This repository contains scripts and functions designed to process, analyze, and link T-cell receptor (TCR) sequencing data. The focus is on comparing data generated from 10X Genomics TCR sequencing and Adaptive TRB sequencing to extract meaningful insights from TCR sequences.
-
10X TCR Sequencing Data:
- Includes columns like 'barcode', 'chain', 'v_gene', 'j_gene', and 'raw_consensus_id'.
- Important for understanding individual T-cell clones.
-
Adaptive TRB Sequencing Data:
- Contains fields such as 'v_resolved', 'j_resolved', 'rearrangement', 'amino_acid', and 'productive_frequency'.

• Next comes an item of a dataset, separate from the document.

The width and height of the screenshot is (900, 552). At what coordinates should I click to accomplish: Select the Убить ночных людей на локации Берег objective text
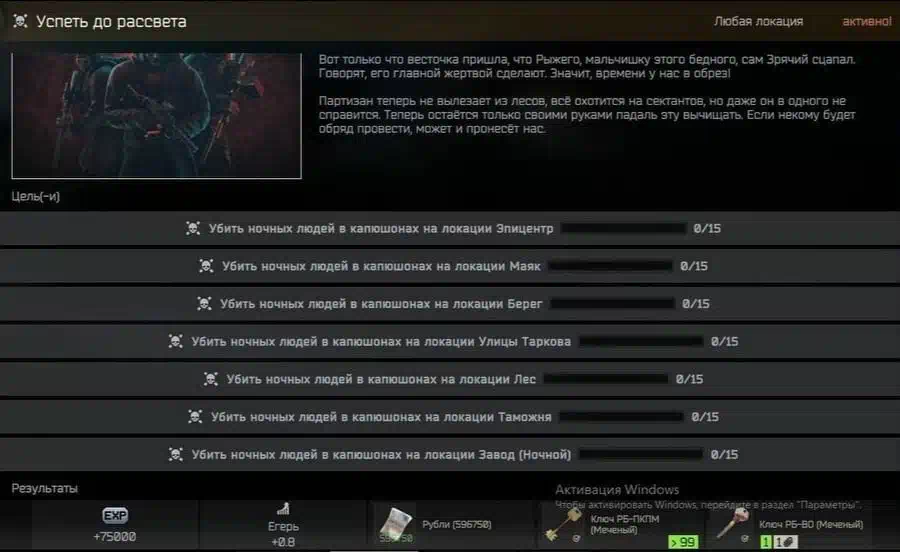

- Useful for a broader view of the T-cell repertoire.
-
treatcr(tenx_data): Processes 10X TCR sequencing data, filtering on 'TRB' chains, ensuring the V and J regions are identifiable, categorizing these regions, and counting TCR clonotypes. -
treathvg(adap_data, sample_name='', labeled_trb=[]): Handles the Adaptive TRB sequencing data. Depending on the provided parameters, this function can focus on specific samples or labeled TCR sequences and categorizes the V and J regions. -
link(tcr_data, hvg_data, level=1): Links the processed data from the first two functions based on either the V and J gene families (level 1) or includes their subtypes (level 2).

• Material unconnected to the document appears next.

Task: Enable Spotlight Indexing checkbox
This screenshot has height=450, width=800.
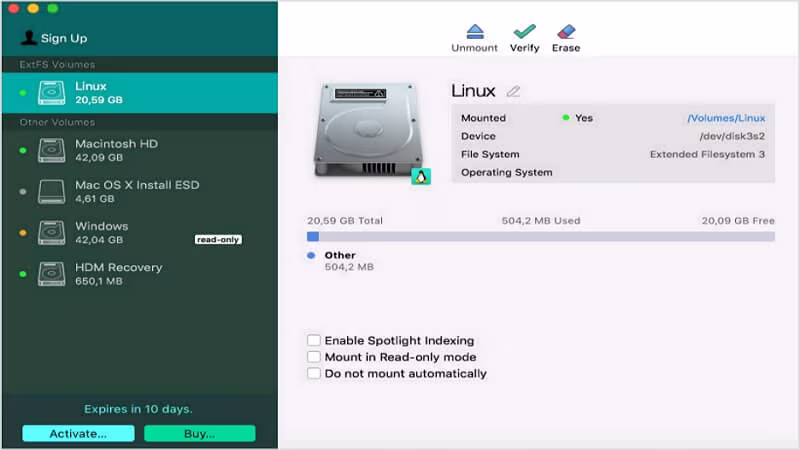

- Process the 10X TCR sequencing data with
treatcr. - Process the Adaptive TRB sequencing data using
treathvg. - Establish a connection between the two processed datasets using
link, culminating in the final linked dataset:tcr_sel.
The code enables a comprehensive comparison and integration of 10X TCR sequencing data with Adaptive TRB sequencing data, emphasizing relevant T-cell receptor sequences and their characteristics.